When we try to use Topaz train in the CryoSPARC GUI, the GUI frequently becomes laggy and unresponsive - buttons do not respond, jobs take longer to start, etc. Is this someone other people have encountered, and if so are there any tips for resolving it? Topaz doesn’t seem to be using an exorbitant amount of RAM, and although the CPU utilization is high it doesn’t look out of the ordinary.
(actually trying it now - it is not just cryoSPARC that becomes laggy and unresponsive, it is the system as a whole - e.g tab-completion on the command line becomes much slower, for example)
Can you try running Topaz as a standalone executable and observing if similar performance problems arise? It is possible that file system transfers in Topaz may have slowed down due to another process working on the cluster.
For example - while running a Topaz extract job, clearing or killing other jobs, or dragging inputs onto other jobs becomes nearly impossible, with extreme lag
Will do. Interestingly if I clone a previously completed Topaz extract job and run that, I do not see the lagginess - I guess something is being cached somehow?
The reason why cloning a job and re-running is different is because Cryosparc saves pre-processed images, so ‘topaz preprocess’ doesn’t need to be run again. This tells me that the problem you are having is likely from ‘topaz preprocess’. Can you try running a new job and reducing the ‘Number of parallel threads’ in the ‘Preprocessing parameters’ section of Topaz Train? It may just be that your CPU cache is hitting its limit, thus not letting other instructions run.
I think that is it… also the preprocessing seems to take the vast majority of the time for Topaz extract… if I run Topaz extract on 2200 mics, it takes ~2hrs, if I re-run it with same mics but different model (avoiding pre-processing), it takes 5min.
@stephan there was nothing informative in the command_core log, however I do notice that topaz seems to be using way more threads than I ask for - for example this is the output of top during a topaz train job where I asked for 4 parallel threads:
It seems like it is launching [number of threads] X [number of workers] individual topaz processes - @alexjamesnoble is this what is supposed to happen? maybe this is why it is slowing down so much? It seems like there is no way to control the num-workers param in cryoSPARC
It seems that [number of threads] X [number of workers] individual processes is intended. The [number of threads], controlled by the “Number of parallel threads” parameter simply spawns more instances of the preprocessing command except with different micrographs to preprocess. Once the instance is spawned, Topaz seems to run [number of worker] of its own processes. The “num-workers” parameters from Topaz can be controlled in cryoSPARC using the “Number of CPUs” parameter. This is the same parameter name used by the Topaz GUI to control the num-workers parameter.

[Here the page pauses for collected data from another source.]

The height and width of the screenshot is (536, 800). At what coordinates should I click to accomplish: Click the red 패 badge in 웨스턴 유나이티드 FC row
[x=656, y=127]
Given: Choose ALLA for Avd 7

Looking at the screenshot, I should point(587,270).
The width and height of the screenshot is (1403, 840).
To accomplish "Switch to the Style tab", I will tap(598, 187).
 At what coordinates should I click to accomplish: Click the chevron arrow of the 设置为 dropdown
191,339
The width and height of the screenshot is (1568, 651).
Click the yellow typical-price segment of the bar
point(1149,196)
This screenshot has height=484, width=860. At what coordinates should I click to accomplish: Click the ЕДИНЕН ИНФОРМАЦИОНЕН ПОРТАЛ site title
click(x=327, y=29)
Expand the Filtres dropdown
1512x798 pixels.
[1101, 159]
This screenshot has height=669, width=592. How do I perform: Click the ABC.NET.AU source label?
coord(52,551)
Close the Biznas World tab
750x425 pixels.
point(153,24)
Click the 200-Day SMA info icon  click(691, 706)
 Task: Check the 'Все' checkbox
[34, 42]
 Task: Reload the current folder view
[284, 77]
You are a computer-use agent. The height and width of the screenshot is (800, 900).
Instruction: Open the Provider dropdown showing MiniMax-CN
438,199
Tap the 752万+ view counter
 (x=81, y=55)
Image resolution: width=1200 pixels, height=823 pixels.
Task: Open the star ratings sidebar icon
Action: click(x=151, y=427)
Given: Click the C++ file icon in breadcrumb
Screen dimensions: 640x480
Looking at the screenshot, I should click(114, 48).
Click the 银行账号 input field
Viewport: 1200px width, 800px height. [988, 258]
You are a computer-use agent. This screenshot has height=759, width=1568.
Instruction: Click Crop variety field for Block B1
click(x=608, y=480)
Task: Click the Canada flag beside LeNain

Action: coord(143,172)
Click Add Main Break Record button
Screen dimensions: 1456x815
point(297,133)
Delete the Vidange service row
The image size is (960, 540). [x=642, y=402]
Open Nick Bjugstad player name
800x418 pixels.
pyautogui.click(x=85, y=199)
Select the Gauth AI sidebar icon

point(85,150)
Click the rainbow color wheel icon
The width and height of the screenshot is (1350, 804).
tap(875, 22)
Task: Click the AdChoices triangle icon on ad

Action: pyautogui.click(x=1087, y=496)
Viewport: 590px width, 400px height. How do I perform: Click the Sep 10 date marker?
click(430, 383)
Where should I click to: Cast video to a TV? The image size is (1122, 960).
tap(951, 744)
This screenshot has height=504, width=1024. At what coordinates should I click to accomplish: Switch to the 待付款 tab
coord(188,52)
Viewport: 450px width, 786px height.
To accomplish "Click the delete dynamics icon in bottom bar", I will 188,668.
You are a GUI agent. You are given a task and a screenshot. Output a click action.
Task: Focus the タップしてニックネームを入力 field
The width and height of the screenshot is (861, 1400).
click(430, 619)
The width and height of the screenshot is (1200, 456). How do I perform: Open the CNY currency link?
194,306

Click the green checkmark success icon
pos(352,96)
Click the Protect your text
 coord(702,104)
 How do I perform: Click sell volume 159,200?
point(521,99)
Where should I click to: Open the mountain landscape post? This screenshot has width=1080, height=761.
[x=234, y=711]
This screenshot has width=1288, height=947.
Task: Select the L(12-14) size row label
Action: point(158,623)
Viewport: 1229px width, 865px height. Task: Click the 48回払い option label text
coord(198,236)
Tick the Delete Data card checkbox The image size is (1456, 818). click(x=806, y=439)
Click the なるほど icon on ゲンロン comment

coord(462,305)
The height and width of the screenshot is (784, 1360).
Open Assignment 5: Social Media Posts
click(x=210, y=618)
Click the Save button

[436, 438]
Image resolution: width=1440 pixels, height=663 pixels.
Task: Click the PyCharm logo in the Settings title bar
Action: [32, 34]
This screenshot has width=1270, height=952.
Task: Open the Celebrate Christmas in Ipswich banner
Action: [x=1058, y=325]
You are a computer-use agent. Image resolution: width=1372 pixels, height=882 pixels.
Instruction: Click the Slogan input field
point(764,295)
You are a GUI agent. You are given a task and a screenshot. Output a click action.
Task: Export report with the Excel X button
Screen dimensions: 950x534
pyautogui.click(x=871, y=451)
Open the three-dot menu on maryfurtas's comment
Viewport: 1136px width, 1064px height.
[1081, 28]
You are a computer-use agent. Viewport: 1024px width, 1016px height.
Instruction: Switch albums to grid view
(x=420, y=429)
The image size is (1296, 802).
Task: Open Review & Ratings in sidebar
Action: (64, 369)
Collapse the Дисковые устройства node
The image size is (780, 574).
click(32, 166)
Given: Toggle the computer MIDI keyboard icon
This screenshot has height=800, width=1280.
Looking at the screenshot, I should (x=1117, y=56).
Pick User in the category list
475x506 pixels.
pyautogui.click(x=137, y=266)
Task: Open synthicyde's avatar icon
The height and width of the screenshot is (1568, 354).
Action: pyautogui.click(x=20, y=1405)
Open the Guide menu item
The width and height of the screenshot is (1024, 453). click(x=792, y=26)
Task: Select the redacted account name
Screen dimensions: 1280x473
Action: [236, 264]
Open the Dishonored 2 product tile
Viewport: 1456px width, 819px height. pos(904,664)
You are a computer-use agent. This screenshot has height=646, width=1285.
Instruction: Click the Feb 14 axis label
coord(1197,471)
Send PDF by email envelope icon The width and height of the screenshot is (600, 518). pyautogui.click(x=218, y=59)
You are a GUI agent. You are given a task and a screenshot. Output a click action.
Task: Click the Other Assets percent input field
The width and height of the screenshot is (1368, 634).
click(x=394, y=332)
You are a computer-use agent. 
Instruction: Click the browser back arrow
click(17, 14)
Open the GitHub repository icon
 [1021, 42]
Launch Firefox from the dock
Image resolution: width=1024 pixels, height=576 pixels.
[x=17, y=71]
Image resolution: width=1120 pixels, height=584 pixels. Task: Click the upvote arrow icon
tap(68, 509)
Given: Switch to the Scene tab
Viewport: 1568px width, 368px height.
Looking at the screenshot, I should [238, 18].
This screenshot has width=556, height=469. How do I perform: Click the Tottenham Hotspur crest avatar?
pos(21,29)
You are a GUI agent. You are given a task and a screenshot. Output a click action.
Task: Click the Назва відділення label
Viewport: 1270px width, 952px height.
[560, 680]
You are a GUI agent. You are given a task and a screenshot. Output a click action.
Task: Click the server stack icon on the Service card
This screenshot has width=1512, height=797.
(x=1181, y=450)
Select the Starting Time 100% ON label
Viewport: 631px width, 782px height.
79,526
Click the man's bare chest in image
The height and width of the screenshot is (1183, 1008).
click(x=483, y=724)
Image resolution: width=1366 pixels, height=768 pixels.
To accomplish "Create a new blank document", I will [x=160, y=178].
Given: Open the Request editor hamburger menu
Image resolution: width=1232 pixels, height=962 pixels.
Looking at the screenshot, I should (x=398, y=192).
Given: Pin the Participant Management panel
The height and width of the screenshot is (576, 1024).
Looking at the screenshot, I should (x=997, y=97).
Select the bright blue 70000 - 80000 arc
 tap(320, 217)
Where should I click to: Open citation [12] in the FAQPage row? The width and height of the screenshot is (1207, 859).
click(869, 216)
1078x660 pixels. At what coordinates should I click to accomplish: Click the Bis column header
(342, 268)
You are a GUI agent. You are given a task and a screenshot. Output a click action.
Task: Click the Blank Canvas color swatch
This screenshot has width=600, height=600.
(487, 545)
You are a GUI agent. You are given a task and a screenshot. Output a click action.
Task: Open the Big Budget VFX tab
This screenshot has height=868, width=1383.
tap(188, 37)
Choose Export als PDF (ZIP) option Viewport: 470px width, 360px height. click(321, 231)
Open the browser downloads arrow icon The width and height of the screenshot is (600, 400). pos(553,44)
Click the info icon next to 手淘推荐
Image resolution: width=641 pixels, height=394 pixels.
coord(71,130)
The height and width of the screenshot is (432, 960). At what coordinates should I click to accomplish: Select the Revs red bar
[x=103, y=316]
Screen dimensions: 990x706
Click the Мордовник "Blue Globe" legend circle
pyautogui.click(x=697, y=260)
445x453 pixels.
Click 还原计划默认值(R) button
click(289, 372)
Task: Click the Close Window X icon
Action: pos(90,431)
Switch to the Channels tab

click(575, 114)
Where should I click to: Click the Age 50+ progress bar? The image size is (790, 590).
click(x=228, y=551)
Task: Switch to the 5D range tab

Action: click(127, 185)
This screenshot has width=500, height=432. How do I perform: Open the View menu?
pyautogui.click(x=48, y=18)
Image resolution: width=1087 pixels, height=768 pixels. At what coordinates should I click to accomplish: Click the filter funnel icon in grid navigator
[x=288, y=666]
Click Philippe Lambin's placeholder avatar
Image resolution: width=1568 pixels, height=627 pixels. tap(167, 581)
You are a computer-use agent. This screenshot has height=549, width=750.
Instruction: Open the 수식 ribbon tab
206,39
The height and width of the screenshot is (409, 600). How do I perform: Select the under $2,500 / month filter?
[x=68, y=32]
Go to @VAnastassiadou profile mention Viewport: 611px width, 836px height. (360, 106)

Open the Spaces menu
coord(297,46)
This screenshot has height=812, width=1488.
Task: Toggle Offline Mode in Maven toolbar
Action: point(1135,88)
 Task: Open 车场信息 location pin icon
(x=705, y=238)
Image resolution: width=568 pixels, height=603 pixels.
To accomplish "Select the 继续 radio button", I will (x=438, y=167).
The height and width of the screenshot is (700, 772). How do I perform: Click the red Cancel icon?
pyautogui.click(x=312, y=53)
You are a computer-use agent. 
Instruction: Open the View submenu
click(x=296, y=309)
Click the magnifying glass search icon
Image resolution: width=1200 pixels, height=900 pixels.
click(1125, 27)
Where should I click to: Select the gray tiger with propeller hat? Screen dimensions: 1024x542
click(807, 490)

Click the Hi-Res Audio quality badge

@jyoo - Ok I see! The “Number of CPUs” parameter is right next to a slider switching between CPU and GPU, making it unclear (at least to me) that this pertains to runs where one is using only the GPU.
Also the “Number of CPUs” parameter is under “training parameters” but it is used during preprocessing - maybe it would be better moving it up adjacent to the “number of threads” parameter so this is clearer?
I do agree that it is unclear what the number of CPUs parameter does exactly. Moving the parameter could be a more effective way of communicating what the parameter does but the parameter name itself may warrant a change as well.
Hope this helps with your lag and unresponsiveness you’ve been experiencing.
Hi @jyoo - it does - I would also suggest altering the defaults. E.g. for Topaz extract the defaults are 8 workers with 8 threads each, meaning it spawns 64 (!) topaz processes, which is going to make most systems feel a bit laggy…
@jyoo one other thing - Topaz extract and train seem to skip preprocessing if a job is cloned and re-run, making things much faster. However this is only true if no parameters are altered. For testing different training parameters in particular it would be handy if Topaz train was configured to just use the cached preprocessed mics unless the micrograph input or downsampling has been changed, I think.